= Jaya Ho =

Song written in Hindi

Jaya Ho

Jaya ho (Victory)
We come before thee, O Great and Holy.
We bow our heads to thee, Great and Holy.
Low at thy feet we bow in quiet reverence,
then sing thy praises, evermore repeating.

"Jaya Ho" is a Christian hymn written in the Hindi language by an unknown author. The song's Hindi title, more frequently transliterated "Jai ho" in other contexts, means "may there be victory" and is frequently used interjectively to praise God. The hymn's English title is often given as "Victory Hymn" or "Victory Be to You [i.e., God]".

The hymn was popularized in the United States by Indian-born composer Victor C. Sherring. He led the group Centennial Choir of India, which performed the song in concerts and prayer services in 70 American cities from 1955–1956 to celebrate the centennial of Methodist missions in the United States. "Jaya Ho" was translated into English by Katherine R. Rohrbough in 1958. Scholars of sacred music have considered the hymn to be a praising of God and a celebration of victory in Jesus Christ.

==History==
Victor C. Sherring, a composer who popularized the song, was born in 1919 in Kanpur, Uttar Pradesh, India, and attended Methodist schools in his youth. As the Centennial Choir of India director, he delivered "Jaya Ho" to the United States. From 1955–1956, in commemoration of the centennial of Methodist missions in the United States, the Centennial Choir sang the hymn during their tour of 70 cities, where they performed at prayer assemblies and concerts. "Jaya Ho", Sherring wrote, was "first included in" Songs of Joy from India, an anthology of songs printed by The Centenary Music Committee in 1955–1956 in both Indian and Western musical notation.

Composed in the Hindi language by an anonymous author, the hymn was translated into English by Katherine R. Rohrbough in 1958. I-to Loh performed the phonetic transcription in 1988. "Jaya Ho"'s Hindi title is translated as "Victory Hymn" or "Victory be to you".

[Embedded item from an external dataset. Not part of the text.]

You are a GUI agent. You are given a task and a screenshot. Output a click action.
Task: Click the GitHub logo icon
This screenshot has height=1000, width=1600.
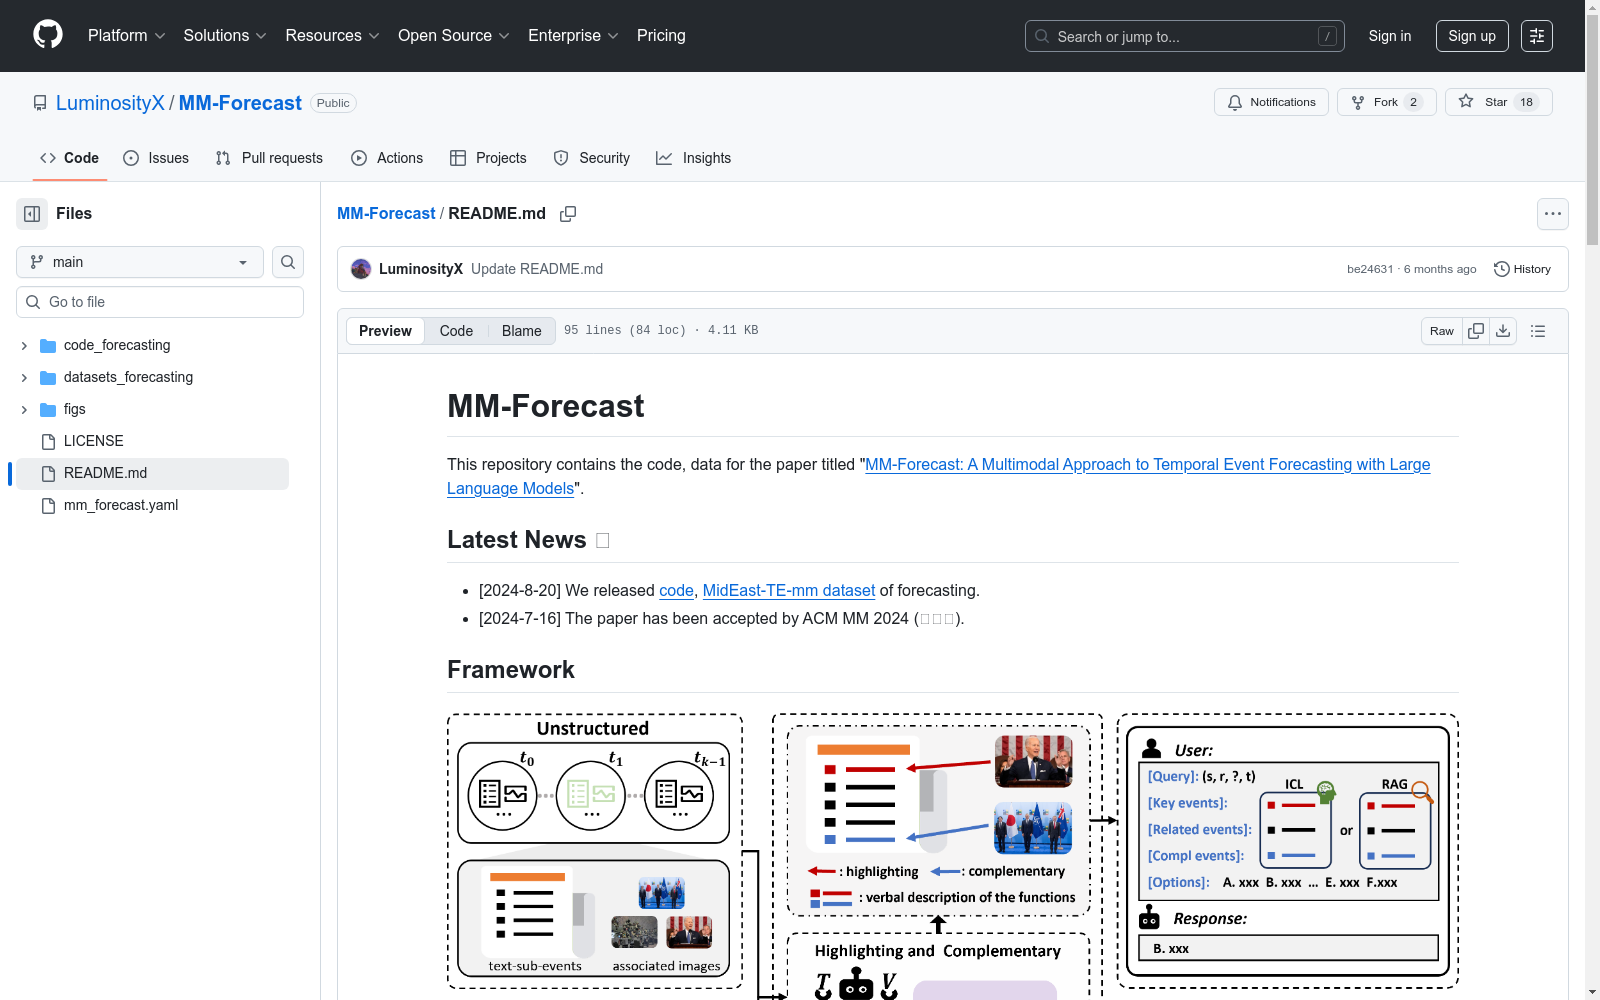pos(48,35)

Translated into English, it appears as hymn number 478 in the 1989 edition of The United Methodist Hymnal and as hymn number 252 in the 1996 edition of Voices United, the hymn and worship book of the United Church of Canada.

==Textual analysis==
"Jaya Ho" originated from folk music in northern India. Taiwanese ethnomusicologist I-to Loh, whom Perkins School of Theology professor C. Michael Hawn called the "foremost scholar on Asian hymnody", said the first phrase of the song, "Jaya ho", is the "most common phrase for praising God in the Indian subcontinent, with only slight variations". The Linguistic Association of Canada and the United States called "Jaya ho" an "exotic melody line". The association noted that while the song's beginning refrain is in Hindi, the song's remaining verses are in English.

Loh interpreted "Low at thy feet we bow in quiet reverence", the song's second stanza, to be "a contextual expression of utmost reverence in front of the Holy One". It urges God to grant the worshiper "forgiveness, vision, and protection". Professor of sacred music Hawn stated that the song's verses are enveloped by an "exuberant chorus" that articulates the great happiness of triumphing through Christ.

Hawn proposed that this Hindu hymn could be made relevant to 21st-century Western culture if people were to consider the experience of the Dalits, people in the social caste of Untouchables in India, when singing the song. The Dalit Christians would experience liberty when singing of triumphing through Christ. By familiarizing themselves with multicultural songs, 21st-century Christians can have rarely experienced outlooks from the globally expansive Christian society. They learn, Hawn wrote, that Jesus "has become incarnate throughout the world".